Kelly O'Hair's Weblog (blogs.sun.com)

pageicon Monday Jan 11, 2010

Whack a Mole Testing

Of late I seem to have entered a Twilight Zone game of Whack a Mole with the jdk tests. It appears that the odds that a test can fail on some particular OS or machine, with or without any jdk change is higher than I ever thought possible. Very frustrating. Why is that? I have a list of possible contributing factors:

  • Some tests are just downright unpredictable and need to be fixed.
  • Minor differences in the environment variable settings can cause failures.
  • Minor differences in the machine or OS configurations can cause failures.
  • Some tests are rarely run on all platform (OS/ARCH) combinations.
  • The ramification of any jdk change is often poorly understood, and all jdk tests, on all platforms are rarely run.
  • The use of jtreg -samevm can influence the stability of a testrun, if any test is not 'samevm' safe.
  • Using the same machine and/or same user to run multiple sets of tests can also influence the stability of a testrun, if any test is using shared resources (like port numbers or shared directories like /tmp).

Maybe I just have too much Fuzz (unpredictable environment) in the test runs? I can certainly nail down many of the above items to increase stability, but until I have some kind of Hudson or continuous build/test system watching every changeset, this will be a difficult task. And to be effective, it would need to build and test all possible platforms, a platform list that seems to be growing lately.

I found this cartoon from the health care industry (that's scary), anyway I thought was appropriate for product releases too:

If I knew how to draw cartoons, I'd draw one for the testing matrix.

Problems and tasks>
[A] Reproduce the stretch of the Whack a Mole Testing post from "Whack a Mole Testing" through "configurations can cause failures.", word for word.
[B] Pick up the Whack a Mole Testing post after its final sentence and carry it forward.

Entries provided>
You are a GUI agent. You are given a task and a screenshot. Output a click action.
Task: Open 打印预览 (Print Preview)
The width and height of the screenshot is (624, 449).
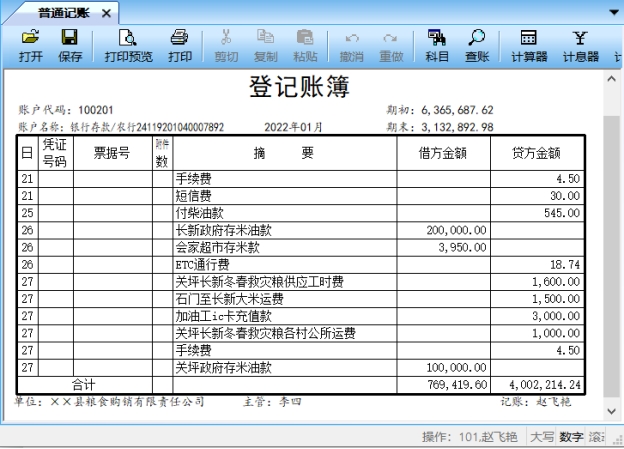point(129,45)
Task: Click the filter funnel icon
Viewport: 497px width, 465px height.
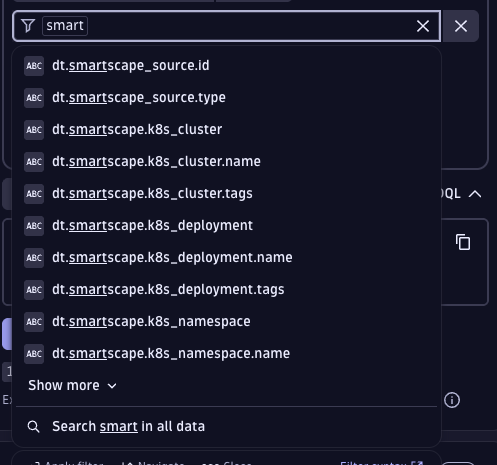Action: [28, 26]
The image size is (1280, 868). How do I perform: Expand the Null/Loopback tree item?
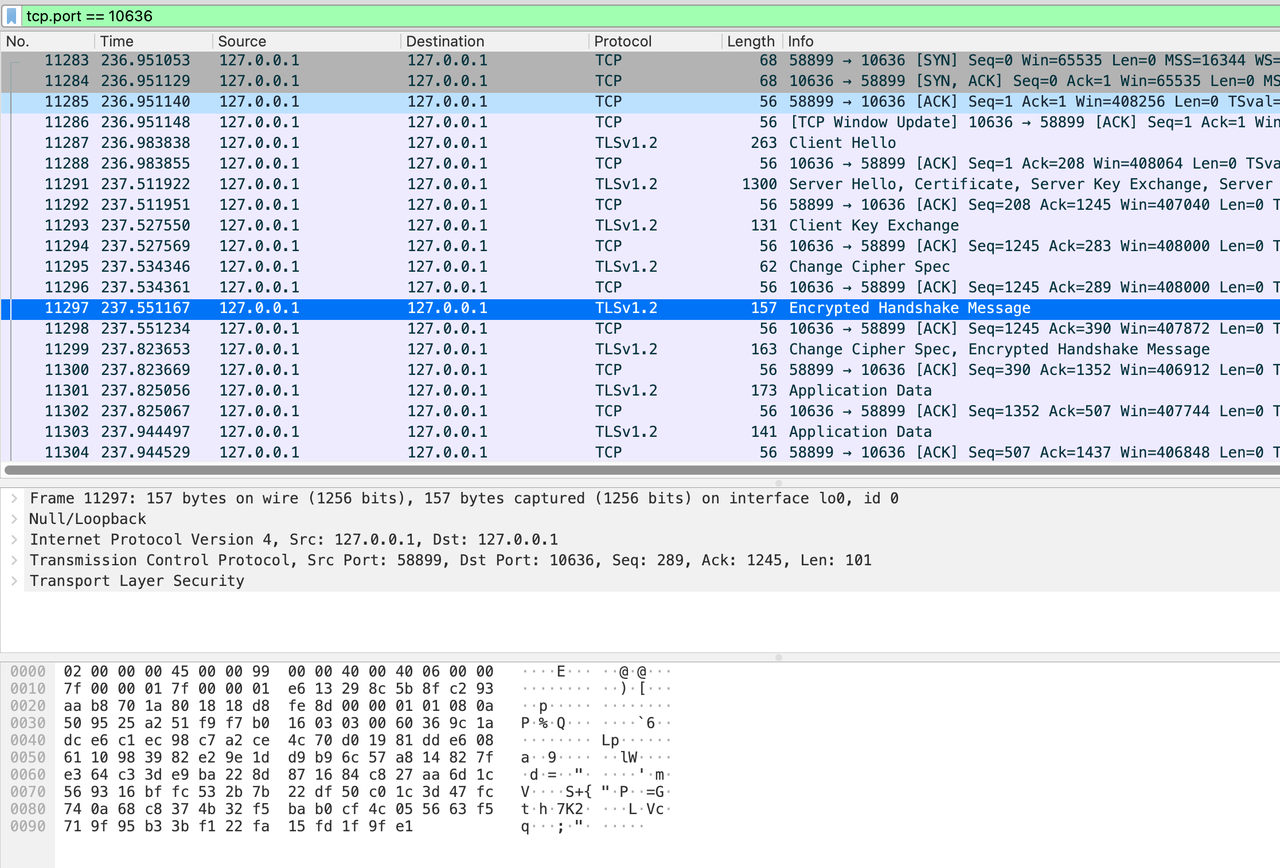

Task results>
[A]
Whack a Mole Testing

Of late I seem to have entered a Twilight Zone game of Whack a Mole with the jdk tests. It appears that the odds that a test can fail on some particular OS or machine, with or without any jdk change is higher than I ever thought possible. Very frustrating. Why is that? I have a list of possible contributing factors:

  • Some tests are just downright unpredictable and need to be fixed.
  • Minor differences in the environment variable settings can cause failures.
  • Minor differences in the machine or OS configurations can cause failures.

[B]
-kto

pageicon Thursday Dec 10, 2009

Mercurial Forest: Pet Shell Trick of the Day

Now be careful with this, but here is a simple bash shell script that will do Mercurial hg commands on a forest pretty quickly. It assumes that the forests are no deeper than 3, e.g. */*/*/.hg. Every hg command is run in parallel shell processes, so very large forests might be dangerous, use at your own risk:

#!/bin/sh

# Shell script for a fast parallel forest command

tmp=/tmp/forest.$$
rm -f -r ${tmp}
mkdir -p ${tmp}

# Remove tmp area on A. B. Normal termination
trap 'rm -f -r ${tmp}' EXIT

# Only look in specific locations for possible forests (avoids long searches)
hgdirs=`ls -d ./.hg ./*/.hg ./*/*/.hg ./*/*/*/.hg 2>/dev/null`

# Derive repository names from the .hg directory locations
repos=""
for i in ${hgdirs} ; do
  repos="${repos} `echo ${i} | sed -e 's@/.hg$@@'`"
done

# Echo out what repositories we will process
echo "# Repos: ${repos}"

# Run the supplied command on all repos in parallel, save output until end
n=0
for i in ${repos} ; do
  n=`expr ${n} '+' 1`
  (
    cline="hg --repository ${i} $*"
    echo "# ${cline}"
    eval "${cline}"
    echo "# exit code $?"
  ) > ${tmp}/repo.${n} ; cat ${tmp}/repo.${n} &
done

# Wait for all hg commands to complete
wait

# Cleanup
rm -f -r ${tmp}

# Terminate with exit 0 all the time (hard to know when to say "failed")
exit 0

Run it like: hgforest status, or hgforest pull -u.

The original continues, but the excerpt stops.